◆ PROMPT ◆
Keep to the lines from the one with "[Home] (733, 125)" through the end of the data, and write them out exactly.

◆ INPUT MATERIAL ◆
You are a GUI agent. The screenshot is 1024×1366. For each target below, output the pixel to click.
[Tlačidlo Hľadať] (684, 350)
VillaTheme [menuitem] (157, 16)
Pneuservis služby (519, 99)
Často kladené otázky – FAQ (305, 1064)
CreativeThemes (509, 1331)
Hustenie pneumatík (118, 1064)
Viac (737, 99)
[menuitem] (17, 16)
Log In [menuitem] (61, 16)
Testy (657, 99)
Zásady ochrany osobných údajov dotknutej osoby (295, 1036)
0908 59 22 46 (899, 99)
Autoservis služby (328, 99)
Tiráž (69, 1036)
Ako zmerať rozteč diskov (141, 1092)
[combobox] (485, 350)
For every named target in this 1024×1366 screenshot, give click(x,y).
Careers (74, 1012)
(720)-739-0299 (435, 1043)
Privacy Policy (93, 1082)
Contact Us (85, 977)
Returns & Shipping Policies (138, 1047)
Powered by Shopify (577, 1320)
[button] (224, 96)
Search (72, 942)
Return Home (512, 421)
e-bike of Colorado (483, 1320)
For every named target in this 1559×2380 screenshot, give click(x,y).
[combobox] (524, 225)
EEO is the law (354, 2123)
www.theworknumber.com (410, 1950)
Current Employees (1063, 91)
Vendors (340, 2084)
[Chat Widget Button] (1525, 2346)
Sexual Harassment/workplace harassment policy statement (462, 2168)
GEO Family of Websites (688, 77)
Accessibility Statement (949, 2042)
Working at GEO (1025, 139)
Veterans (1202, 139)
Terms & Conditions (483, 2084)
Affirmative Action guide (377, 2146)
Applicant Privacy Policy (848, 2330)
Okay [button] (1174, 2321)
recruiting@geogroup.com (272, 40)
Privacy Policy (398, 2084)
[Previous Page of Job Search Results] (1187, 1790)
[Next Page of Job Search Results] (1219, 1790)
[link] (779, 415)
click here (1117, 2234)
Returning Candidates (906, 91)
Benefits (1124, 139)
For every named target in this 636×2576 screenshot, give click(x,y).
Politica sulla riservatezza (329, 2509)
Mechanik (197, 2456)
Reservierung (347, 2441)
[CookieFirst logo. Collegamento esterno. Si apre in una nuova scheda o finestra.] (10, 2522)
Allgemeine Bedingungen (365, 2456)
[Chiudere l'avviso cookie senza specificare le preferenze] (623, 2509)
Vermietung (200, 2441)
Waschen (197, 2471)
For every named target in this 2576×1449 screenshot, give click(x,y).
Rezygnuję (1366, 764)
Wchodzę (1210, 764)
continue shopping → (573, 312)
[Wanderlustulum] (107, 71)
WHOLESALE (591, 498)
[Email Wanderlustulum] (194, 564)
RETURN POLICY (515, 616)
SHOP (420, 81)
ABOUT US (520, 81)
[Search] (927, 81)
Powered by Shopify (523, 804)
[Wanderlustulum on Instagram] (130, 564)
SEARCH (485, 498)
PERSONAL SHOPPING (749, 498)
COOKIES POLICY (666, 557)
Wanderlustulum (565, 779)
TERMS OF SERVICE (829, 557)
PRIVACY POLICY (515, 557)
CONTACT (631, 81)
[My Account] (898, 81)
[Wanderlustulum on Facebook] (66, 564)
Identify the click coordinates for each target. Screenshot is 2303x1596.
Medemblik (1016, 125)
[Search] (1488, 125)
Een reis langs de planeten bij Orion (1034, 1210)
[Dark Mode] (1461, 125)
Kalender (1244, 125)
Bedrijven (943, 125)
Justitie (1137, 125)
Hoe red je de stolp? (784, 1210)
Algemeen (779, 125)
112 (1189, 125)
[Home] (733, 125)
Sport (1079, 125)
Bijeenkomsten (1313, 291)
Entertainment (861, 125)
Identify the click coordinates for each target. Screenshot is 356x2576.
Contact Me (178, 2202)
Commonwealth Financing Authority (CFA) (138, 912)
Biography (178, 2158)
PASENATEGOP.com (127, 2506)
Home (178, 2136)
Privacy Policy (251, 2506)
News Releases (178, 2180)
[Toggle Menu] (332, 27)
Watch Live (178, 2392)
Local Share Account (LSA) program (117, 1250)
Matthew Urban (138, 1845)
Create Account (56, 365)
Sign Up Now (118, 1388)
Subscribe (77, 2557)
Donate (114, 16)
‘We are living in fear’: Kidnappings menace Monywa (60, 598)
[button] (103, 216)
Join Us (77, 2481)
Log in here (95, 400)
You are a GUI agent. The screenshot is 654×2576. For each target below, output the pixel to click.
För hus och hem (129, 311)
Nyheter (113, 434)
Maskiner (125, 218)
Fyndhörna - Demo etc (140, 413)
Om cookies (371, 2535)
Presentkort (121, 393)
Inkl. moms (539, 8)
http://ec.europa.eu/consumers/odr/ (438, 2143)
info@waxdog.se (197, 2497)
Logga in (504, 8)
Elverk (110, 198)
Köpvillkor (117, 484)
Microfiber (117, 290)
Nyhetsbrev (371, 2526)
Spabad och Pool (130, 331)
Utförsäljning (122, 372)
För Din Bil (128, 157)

◆ SOLUTION BELOW ◆
[Home] (733, 125)
Sport (1079, 125)
Bijeenkomsten (1313, 291)
Entertainment (861, 125)
Identify the click coordinates for each target. Screenshot is 356x2576.
Contact Me (178, 2202)
Commonwealth Financing Authority (CFA) (138, 912)
Biography (178, 2158)
PASENATEGOP.com (127, 2506)
Home (178, 2136)
Privacy Policy (251, 2506)
News Releases (178, 2180)
[Toggle Menu] (332, 27)
Watch Live (178, 2392)
Local Share Account (LSA) program (117, 1250)
Matthew Urban (138, 1845)
Create Account (56, 365)
Sign Up Now (118, 1388)
Subscribe (77, 2557)
Donate (114, 16)
‘We are living in fear’: Kidnappings menace Monywa (60, 598)
[button] (103, 216)
Join Us (77, 2481)
Log in here (95, 400)
You are a GUI agent. The screenshot is 654×2576. For each target below, output the pixel to click.
För hus och hem (129, 311)
Nyheter (113, 434)
Maskiner (125, 218)
Fyndhörna - Demo etc (140, 413)
Om cookies (371, 2535)
Presentkort (121, 393)
Inkl. moms (539, 8)
http://ec.europa.eu/consumers/odr/ (438, 2143)
info@waxdog.se (197, 2497)
Logga in (504, 8)
Elverk (110, 198)
Köpvillkor (117, 484)
Microfiber (117, 290)
Nyhetsbrev (371, 2526)
Spabad och Pool (130, 331)
Utförsäljning (122, 372)
För Din Bil (128, 157)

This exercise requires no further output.